Each week, Herald goes to the ground and comes back with reports which give you the true picture of the government at work. And it isn’t a pretty picture. But this malaise cuts across governments and parties. It is Goa’s malaise.
The Congress meanwhile needs to chose a new GPCC chief, go back to villages and strengthen the blocks. But the Congress has bickered openly with vicious statements emanating from the Curtorim MLA Alexio Reginaldo Lourenco against Luizinho Faleiro.
2019 is about getting an early start. And the future will tango with forces who are first off their feet. The fulcrum of battle in a state like Goa will pivot around BJP’s ideology push and its pragmatism push.
If the BJP is pushing its way towards totalitarianism, is it surprising. And if it uses pragmatism as a balancing strategy given the nature of Goa, that too isn’t surprising.
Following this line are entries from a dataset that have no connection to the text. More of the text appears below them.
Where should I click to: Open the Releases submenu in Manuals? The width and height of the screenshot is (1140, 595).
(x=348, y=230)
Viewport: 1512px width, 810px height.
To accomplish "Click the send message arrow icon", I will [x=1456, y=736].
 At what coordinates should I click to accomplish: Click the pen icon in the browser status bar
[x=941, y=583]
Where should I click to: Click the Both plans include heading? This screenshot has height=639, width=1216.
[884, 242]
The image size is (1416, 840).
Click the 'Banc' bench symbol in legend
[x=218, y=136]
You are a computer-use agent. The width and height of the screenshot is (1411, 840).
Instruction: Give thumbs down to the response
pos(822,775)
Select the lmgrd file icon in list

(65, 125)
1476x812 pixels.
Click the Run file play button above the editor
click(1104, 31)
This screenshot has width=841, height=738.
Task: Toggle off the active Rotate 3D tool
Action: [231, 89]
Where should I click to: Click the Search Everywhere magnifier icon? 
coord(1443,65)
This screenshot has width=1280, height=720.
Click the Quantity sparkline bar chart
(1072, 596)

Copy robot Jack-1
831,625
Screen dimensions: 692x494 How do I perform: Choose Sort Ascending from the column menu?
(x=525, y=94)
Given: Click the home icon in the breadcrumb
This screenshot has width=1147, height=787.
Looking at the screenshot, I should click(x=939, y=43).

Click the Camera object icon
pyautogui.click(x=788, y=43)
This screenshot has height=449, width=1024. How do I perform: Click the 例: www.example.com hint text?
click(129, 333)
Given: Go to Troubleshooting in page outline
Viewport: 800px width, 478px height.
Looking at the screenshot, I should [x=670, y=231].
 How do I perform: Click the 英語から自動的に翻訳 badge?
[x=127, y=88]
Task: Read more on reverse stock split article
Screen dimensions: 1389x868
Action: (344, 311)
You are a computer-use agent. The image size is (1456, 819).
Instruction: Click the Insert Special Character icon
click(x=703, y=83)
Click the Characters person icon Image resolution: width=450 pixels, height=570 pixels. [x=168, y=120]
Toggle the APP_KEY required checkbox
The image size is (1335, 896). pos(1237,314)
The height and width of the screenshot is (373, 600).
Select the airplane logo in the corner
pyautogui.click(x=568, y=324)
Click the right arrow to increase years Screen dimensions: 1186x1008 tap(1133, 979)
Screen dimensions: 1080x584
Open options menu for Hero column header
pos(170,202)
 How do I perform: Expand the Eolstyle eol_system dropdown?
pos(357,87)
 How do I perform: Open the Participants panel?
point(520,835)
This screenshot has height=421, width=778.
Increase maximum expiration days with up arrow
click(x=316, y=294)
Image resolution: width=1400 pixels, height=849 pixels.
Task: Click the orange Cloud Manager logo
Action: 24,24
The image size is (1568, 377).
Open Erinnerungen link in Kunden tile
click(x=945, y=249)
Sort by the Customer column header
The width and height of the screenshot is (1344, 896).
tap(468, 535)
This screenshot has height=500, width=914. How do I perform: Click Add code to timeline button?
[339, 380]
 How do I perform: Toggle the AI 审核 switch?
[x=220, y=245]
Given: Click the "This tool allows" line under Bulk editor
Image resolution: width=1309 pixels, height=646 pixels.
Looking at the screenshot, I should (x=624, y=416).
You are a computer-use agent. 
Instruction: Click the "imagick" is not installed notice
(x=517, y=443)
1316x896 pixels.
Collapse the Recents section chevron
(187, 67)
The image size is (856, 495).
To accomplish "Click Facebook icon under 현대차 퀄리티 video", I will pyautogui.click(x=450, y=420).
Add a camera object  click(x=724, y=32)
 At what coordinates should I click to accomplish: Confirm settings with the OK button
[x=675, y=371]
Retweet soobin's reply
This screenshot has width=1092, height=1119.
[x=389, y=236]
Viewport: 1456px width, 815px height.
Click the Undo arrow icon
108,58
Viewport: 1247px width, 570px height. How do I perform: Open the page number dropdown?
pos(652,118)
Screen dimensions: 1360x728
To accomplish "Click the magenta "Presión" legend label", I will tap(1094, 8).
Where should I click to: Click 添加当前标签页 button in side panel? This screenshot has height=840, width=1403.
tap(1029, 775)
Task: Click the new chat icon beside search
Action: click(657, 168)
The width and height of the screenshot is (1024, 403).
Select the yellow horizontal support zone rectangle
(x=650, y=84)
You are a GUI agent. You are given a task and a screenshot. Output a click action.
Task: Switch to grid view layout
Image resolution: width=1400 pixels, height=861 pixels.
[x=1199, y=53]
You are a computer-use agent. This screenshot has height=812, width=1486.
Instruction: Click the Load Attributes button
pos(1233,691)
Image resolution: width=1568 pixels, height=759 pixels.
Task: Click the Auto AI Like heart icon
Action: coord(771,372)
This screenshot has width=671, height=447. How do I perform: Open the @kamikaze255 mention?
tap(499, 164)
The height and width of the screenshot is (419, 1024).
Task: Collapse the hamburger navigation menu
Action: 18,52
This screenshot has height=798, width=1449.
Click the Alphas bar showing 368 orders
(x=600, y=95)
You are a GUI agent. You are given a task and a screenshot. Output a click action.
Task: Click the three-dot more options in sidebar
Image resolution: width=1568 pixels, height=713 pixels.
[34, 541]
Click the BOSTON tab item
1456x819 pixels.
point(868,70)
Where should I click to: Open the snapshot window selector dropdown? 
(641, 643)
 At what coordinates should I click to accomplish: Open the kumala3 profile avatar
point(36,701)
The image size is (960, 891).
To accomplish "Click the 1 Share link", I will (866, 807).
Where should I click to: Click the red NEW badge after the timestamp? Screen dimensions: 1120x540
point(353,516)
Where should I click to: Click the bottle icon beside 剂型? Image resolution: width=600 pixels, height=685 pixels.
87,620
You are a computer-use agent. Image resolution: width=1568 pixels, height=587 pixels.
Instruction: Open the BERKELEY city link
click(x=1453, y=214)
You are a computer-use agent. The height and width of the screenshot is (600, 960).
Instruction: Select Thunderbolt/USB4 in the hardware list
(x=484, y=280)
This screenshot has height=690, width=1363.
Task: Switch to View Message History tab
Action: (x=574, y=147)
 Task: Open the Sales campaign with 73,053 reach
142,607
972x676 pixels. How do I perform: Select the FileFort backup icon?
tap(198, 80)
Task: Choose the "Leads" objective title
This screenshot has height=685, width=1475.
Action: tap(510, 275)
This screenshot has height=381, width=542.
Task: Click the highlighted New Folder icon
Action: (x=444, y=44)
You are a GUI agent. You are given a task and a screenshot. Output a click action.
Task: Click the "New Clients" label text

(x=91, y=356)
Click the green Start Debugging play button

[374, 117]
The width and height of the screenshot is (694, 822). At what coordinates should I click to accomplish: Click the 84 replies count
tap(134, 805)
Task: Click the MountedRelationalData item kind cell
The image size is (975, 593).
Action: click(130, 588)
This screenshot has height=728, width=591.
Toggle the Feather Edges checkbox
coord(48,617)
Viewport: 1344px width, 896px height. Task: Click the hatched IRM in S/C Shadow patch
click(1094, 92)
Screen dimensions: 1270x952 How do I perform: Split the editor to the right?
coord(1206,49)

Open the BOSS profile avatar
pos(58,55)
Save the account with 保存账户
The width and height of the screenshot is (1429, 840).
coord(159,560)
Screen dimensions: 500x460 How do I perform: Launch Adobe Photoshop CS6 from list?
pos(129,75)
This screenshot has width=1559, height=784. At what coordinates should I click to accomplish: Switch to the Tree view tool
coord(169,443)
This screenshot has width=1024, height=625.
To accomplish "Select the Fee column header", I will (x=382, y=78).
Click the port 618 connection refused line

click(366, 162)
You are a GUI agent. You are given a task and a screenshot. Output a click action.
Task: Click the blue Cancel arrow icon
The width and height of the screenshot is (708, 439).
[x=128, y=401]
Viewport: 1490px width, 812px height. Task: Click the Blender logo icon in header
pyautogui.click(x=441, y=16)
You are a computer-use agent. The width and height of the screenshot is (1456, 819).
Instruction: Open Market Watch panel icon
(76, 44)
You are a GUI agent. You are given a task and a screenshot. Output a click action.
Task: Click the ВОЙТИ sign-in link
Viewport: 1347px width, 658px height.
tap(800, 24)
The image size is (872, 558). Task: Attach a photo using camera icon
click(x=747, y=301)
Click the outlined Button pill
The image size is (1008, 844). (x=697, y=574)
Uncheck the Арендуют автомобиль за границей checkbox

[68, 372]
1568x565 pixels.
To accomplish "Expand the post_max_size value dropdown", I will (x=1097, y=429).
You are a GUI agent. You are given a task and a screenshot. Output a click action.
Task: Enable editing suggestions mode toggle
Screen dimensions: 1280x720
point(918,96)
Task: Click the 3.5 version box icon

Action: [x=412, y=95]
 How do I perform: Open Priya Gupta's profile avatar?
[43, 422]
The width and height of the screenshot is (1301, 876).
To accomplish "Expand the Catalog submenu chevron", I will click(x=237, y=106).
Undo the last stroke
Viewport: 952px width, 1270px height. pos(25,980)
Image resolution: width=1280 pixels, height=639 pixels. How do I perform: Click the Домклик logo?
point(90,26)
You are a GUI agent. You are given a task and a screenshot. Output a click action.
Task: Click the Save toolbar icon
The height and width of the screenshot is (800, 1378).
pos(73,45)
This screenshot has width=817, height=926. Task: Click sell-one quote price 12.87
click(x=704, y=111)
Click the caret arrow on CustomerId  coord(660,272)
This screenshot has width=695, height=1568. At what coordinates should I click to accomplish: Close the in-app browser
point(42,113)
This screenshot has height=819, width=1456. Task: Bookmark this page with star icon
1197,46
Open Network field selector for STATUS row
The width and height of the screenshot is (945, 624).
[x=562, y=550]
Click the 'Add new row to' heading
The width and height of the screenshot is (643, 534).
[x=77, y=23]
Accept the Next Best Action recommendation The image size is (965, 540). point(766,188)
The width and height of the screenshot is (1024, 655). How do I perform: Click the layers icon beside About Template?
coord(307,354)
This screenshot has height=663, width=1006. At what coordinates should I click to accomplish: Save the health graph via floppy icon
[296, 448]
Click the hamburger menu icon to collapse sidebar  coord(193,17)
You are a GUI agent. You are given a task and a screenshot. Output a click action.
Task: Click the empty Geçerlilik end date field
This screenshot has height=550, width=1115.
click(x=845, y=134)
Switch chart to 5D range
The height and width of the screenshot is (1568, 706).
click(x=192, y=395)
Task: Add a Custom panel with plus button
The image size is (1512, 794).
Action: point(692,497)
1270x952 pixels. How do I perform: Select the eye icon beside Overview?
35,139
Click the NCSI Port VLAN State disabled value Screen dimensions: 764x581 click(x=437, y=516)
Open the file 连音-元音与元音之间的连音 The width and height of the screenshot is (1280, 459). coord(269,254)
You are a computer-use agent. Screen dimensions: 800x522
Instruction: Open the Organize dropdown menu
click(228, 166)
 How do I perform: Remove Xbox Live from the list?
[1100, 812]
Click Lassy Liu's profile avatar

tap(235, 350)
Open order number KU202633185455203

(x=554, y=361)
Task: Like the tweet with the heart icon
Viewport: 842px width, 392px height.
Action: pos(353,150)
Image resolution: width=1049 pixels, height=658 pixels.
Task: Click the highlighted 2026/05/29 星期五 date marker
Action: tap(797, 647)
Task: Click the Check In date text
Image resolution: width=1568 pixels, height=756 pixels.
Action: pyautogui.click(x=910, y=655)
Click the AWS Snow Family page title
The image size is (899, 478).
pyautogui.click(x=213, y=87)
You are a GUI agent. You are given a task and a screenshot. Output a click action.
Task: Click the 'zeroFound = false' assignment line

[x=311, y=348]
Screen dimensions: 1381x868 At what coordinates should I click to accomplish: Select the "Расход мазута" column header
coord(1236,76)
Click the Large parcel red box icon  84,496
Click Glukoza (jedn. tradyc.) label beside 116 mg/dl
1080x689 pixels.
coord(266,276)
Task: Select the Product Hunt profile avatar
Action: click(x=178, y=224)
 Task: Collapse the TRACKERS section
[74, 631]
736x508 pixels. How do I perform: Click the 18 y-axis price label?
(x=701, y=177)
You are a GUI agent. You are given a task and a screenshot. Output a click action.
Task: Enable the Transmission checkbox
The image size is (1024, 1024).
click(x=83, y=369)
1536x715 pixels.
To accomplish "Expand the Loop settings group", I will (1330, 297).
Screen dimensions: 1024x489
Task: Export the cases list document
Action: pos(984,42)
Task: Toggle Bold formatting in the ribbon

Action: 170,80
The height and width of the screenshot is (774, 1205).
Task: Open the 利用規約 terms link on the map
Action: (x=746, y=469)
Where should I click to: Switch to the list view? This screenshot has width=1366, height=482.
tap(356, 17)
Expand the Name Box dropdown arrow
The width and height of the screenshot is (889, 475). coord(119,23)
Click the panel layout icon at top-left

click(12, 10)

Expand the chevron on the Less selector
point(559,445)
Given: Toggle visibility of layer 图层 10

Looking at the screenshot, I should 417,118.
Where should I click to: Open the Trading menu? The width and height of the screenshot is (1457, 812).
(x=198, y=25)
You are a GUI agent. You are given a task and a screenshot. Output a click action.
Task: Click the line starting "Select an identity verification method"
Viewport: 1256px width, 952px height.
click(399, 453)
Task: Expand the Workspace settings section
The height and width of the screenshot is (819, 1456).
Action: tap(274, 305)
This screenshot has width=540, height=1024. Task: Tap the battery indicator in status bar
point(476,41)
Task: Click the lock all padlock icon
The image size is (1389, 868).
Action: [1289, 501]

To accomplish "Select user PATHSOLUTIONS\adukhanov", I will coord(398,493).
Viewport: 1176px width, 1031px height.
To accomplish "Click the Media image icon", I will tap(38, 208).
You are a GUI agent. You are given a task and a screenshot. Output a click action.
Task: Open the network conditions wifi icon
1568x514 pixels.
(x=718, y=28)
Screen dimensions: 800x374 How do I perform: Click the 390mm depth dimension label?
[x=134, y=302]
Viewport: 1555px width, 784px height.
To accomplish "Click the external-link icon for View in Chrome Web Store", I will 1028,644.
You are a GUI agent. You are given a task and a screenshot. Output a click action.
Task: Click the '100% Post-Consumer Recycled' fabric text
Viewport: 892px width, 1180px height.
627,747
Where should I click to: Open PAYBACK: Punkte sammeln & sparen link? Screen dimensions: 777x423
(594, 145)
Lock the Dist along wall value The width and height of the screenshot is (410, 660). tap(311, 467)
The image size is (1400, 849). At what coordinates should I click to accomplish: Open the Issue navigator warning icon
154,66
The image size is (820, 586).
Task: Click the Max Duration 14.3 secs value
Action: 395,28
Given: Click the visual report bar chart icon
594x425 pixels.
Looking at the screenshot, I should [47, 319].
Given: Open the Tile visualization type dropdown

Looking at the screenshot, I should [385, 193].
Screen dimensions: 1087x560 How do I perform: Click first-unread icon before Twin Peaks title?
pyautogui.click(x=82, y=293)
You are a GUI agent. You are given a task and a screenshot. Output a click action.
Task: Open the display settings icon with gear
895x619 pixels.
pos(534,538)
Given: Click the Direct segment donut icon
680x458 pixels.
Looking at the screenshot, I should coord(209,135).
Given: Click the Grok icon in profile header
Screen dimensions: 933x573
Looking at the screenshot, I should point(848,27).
But Goans should never lose sight of the fundamentals of Goa in protecting the fabric of Goa which has been inclusive and secular
We would like to end this piece with a reference and thought as your takeaway. Hannah Arendt, German American political philosopher in her treatise on totalitarian states, says millions come to believe that “everything was possible and that nothing was true.”
The totalitarian mass leaders based their propaganda on the correct psychological assumption that, under such conditions, one could make people believe the most fantastic statements one day, and trust that if the next day they were given irrefutable proof of their falsehood, they would take refuge in cynicism; instead of deserting the leaders who had lied to them ― Hannah Arendt, The Origins of
While there is no obvious connect to India, it does remain a voice in the heart.